Where stewardship matters is its sense of one being responsible for many things and, presumably many other people.  If the steward doesn’t do his or her job, the hogs get out, money is lost, the house runs down, and chaos results.

Stewardship has relevance to all aspects of life.  It is the most powerful image I can think of for where we are in our current global situation.  We sit on a fragile planet with abundant resources, but finite ones.  How we treat that planet will not affect its survival in the universe, but it may have a lot to say about whether we’ll be on it for a long time.  Politics, relationships, economic life, culture, food and water, all are affected by our sense of (or lack thereof) of a sense of “stewardship.”

We watch the global economy halted by our politicians’ endless manipulations, who can never seem to answer each direct question with a simple “Yes” or “No”, posturing, accusing, projecting, blaming, offering excuses, and generally carrying on what sometimes feels like the old “bull sessions” in the dorm late at night in college.  Except their bull sessions affect people’s lives.  And in it all, the sense of stewardship can be lost amid the tantalizing seductions of power, fame and money, the Unholy Trinity of our particular moment win out.

It is a very dangerous time, a time that more than ever asks for servants but always gives in to seducers, wasters, magicians and promisers of fantasy.  Yet if they did tell the truth, give us the bad news, admit the pain that it would take to fix it, would we accept it?  It costs to be a steward.  No fame, no vast fortune, just this unrelenting sense of taking care of something that someone entrusted to us, because that responsibility is more important than all the pleasures to be immediately had by turning from it.

My prayer is for the rebirth of stewardship in the world–parents, families, stockbrokers, bankers, neighbors, policemen, company presidents and CEOs, workers, teachers, artists, politicians.  Without that sense that something is always asked of me for the sake of the other, that something that says, “It can never be only about you,” this ship will sink.  Every good ship has an officer called a “steward.”  The steward is not the captain.  No ship can sail with all captains.  The ship steward looks after the passengers’ comfort and wellbeing, and sees after the supplies and food.

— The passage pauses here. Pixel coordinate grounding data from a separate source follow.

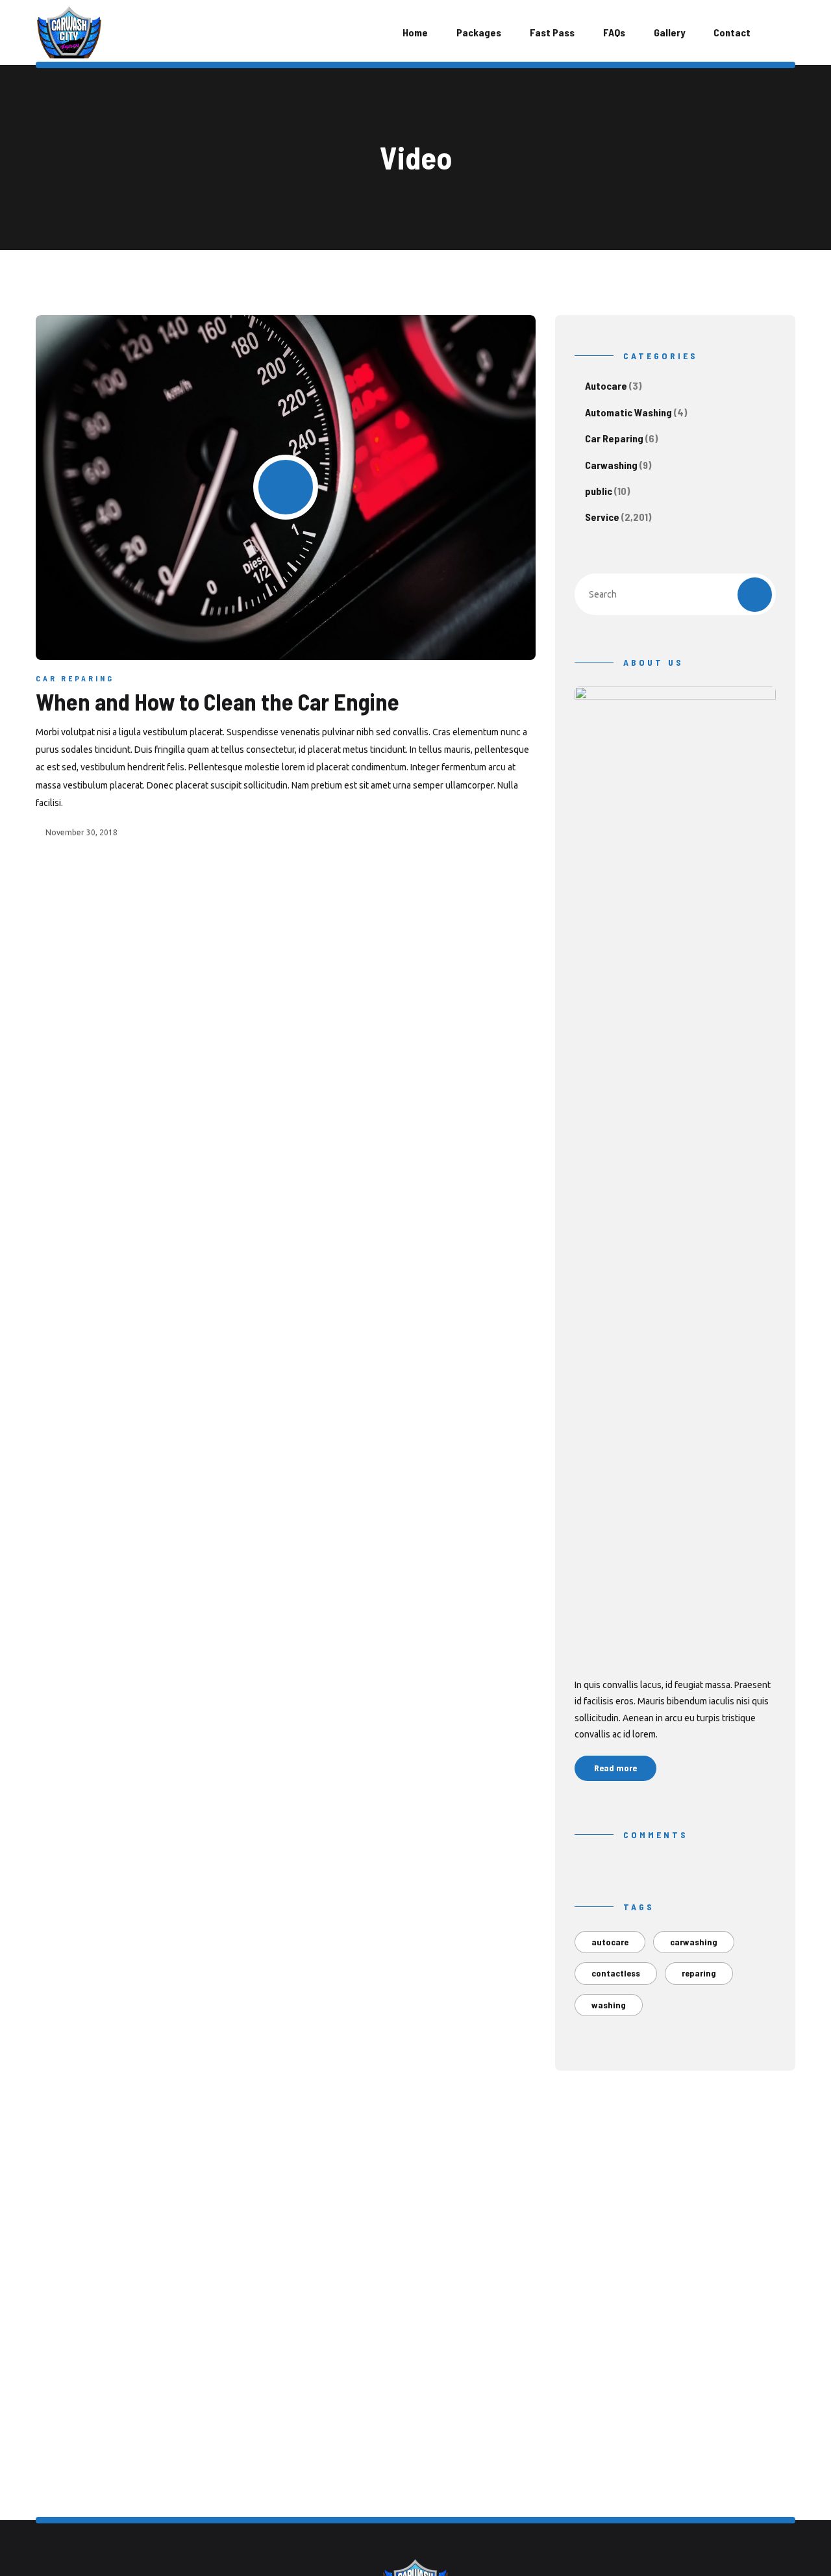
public (598, 491)
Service (602, 517)
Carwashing (611, 465)
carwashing (693, 1941)
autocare (609, 1941)
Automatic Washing (628, 412)
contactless (615, 1972)
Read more (615, 1767)
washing (608, 2004)
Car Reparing (75, 678)
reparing (699, 1972)
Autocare (606, 385)
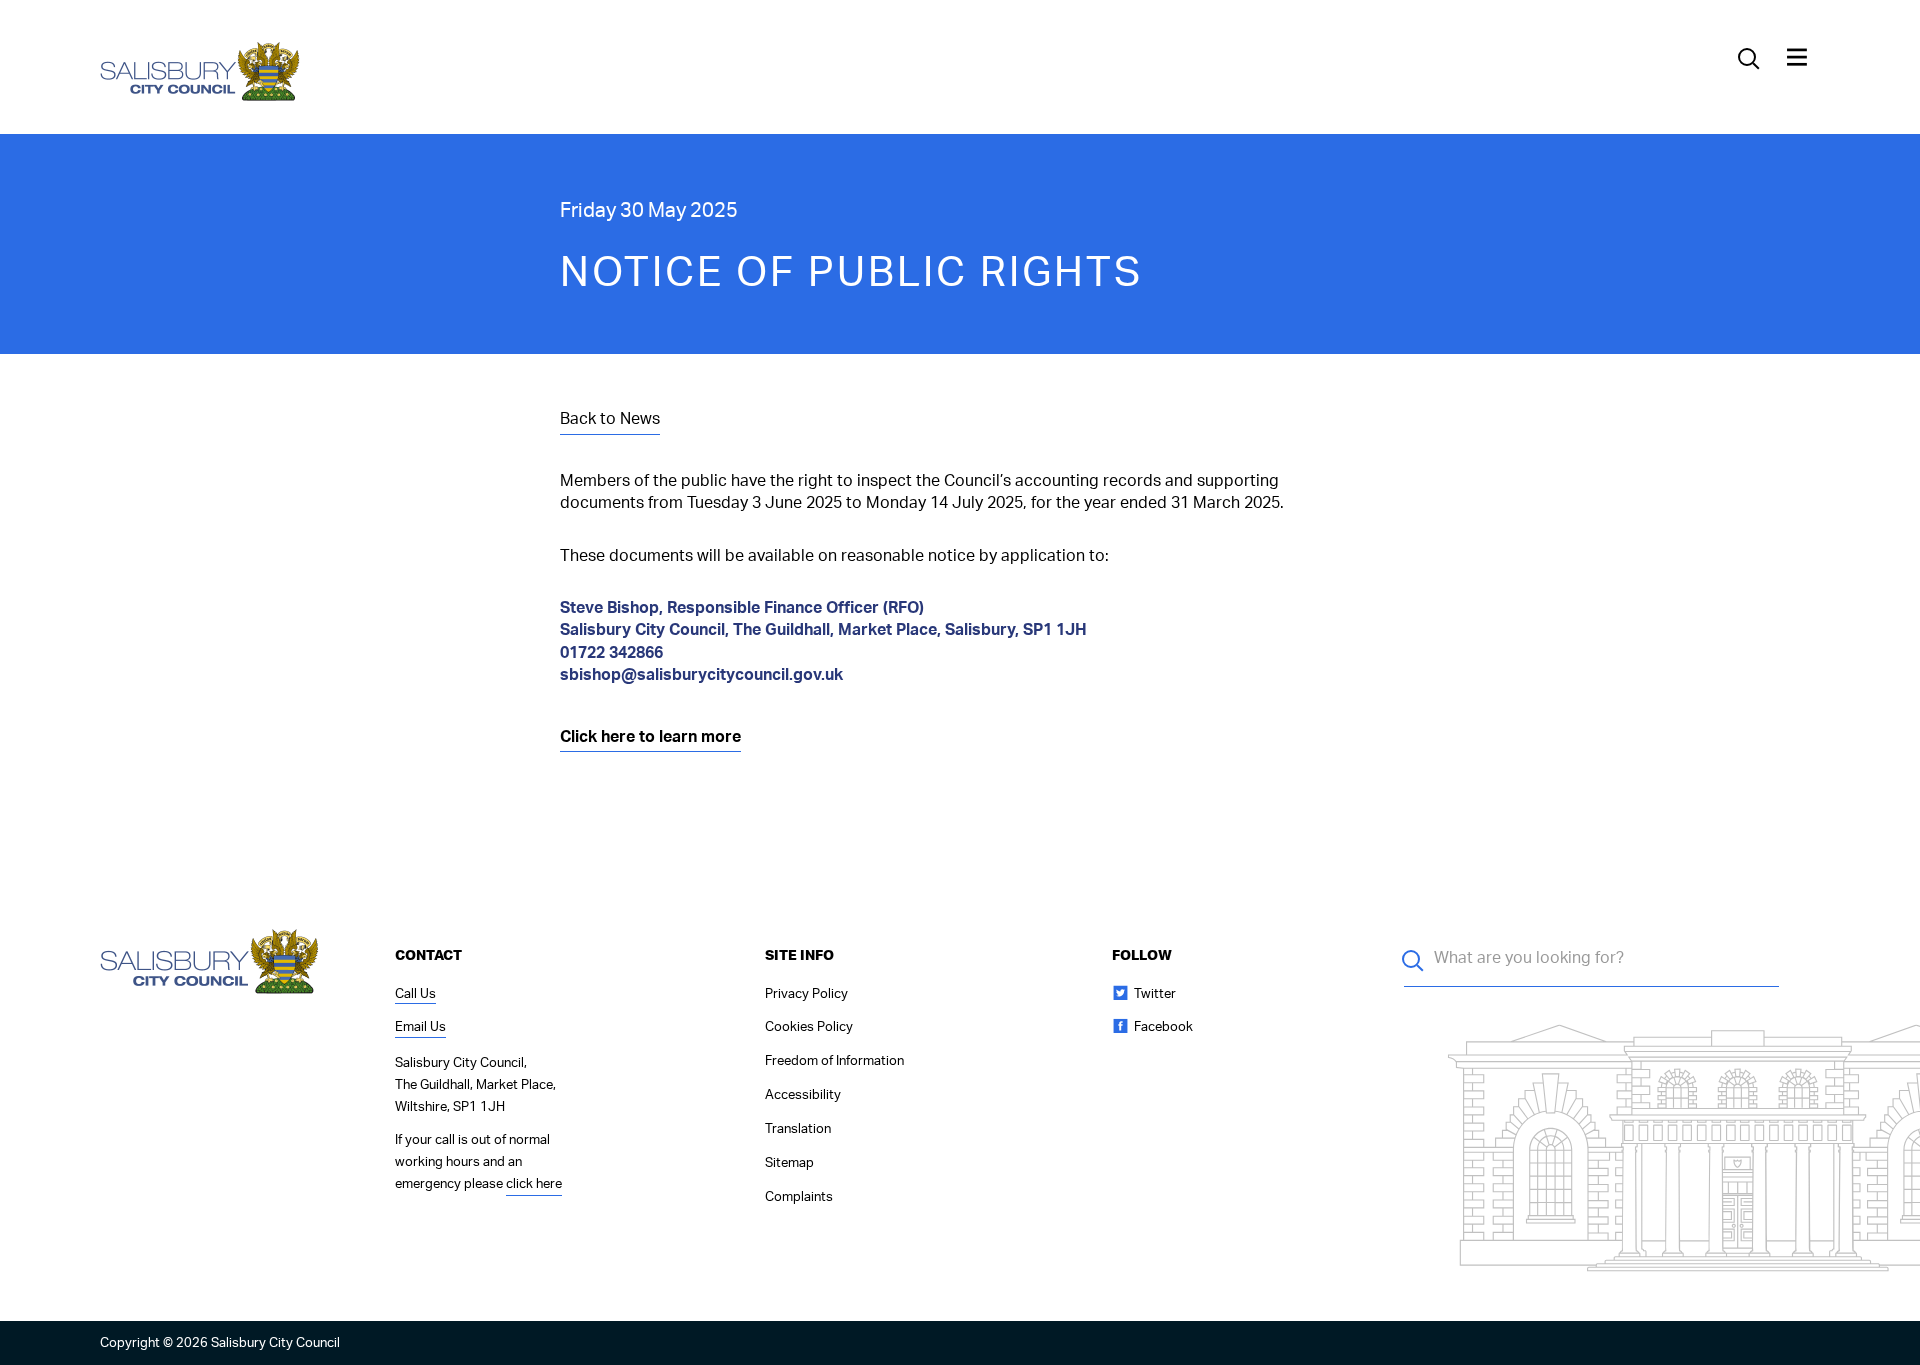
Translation (798, 1129)
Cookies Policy (809, 1027)
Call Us (415, 994)
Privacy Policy (806, 994)
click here (534, 1184)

Long live the stewards.  May their tribe increase.  But if we merely delegate this to certain poor souls who are left to tend the hogs while we all watch cable, we will sink.  As a steward of writing gifts, however small they might be, I must reject my own excuses and write as though the world depended on me.  Mothering, fathering, taking care of someone else’s money, churches, schools, neighborhoods, aging parents, the poor among us–we are all called to some great and unavoidable stewardships.  And if we evade them, not only might the ship run out of food or sink, we will never once before we die manage to be who we came here to become.  And that is a loss of incalculable measure.